Return the records word for word. Pictures do not belong in the copy.

---

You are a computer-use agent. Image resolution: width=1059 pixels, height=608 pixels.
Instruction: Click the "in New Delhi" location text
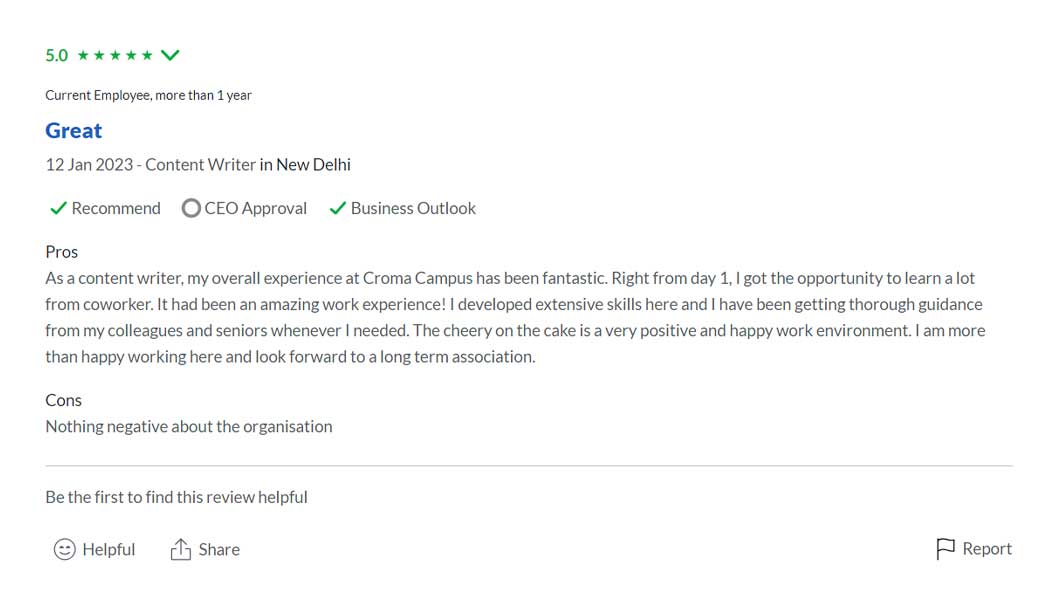[305, 165]
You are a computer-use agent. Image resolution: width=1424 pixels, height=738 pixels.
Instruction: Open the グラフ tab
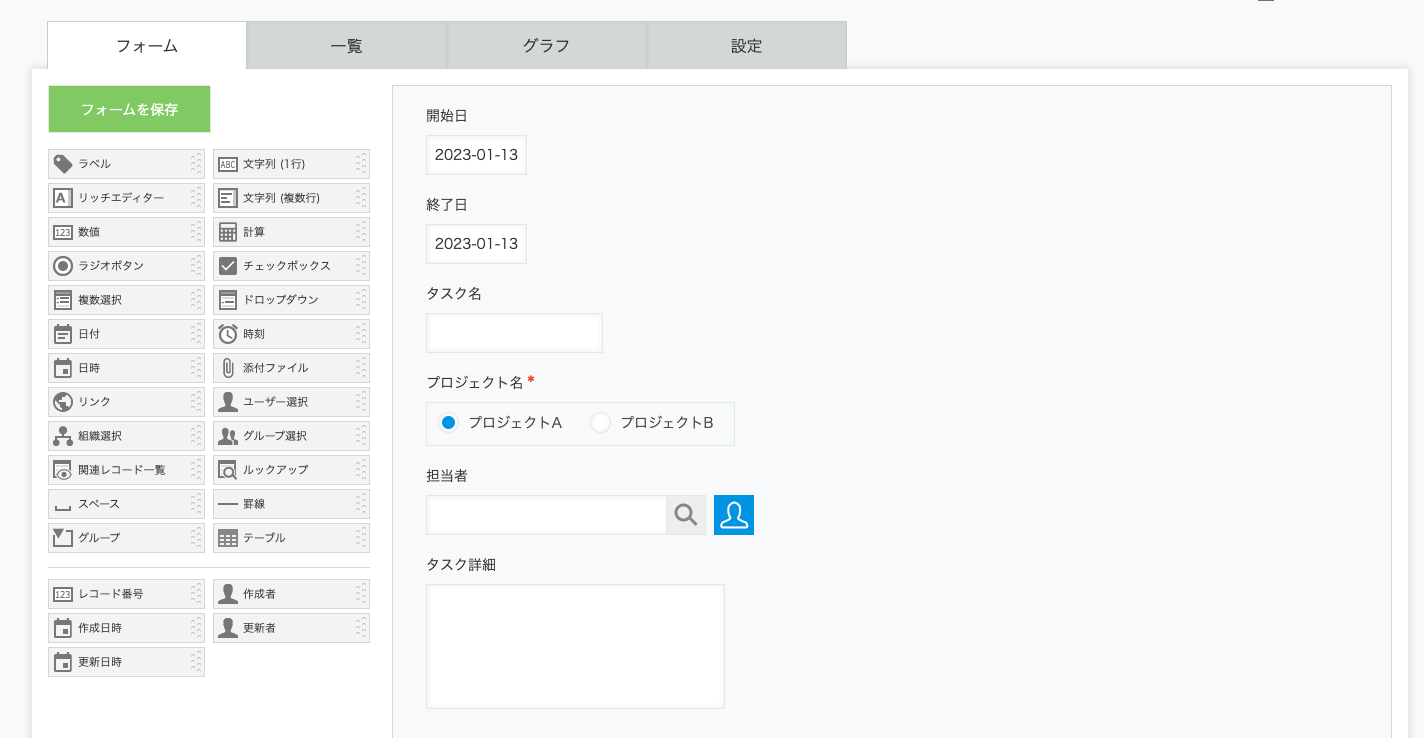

---

**Task result**:
You are a computer-use agent. Image resolution: width=1059 pixels, height=608 pixels.
Instruction: Click the "in New Delhi" location text
[305, 165]
You are a computer-use agent. Image resolution: width=1424 pixels, height=738 pixels.
Instruction: Open the グラフ tab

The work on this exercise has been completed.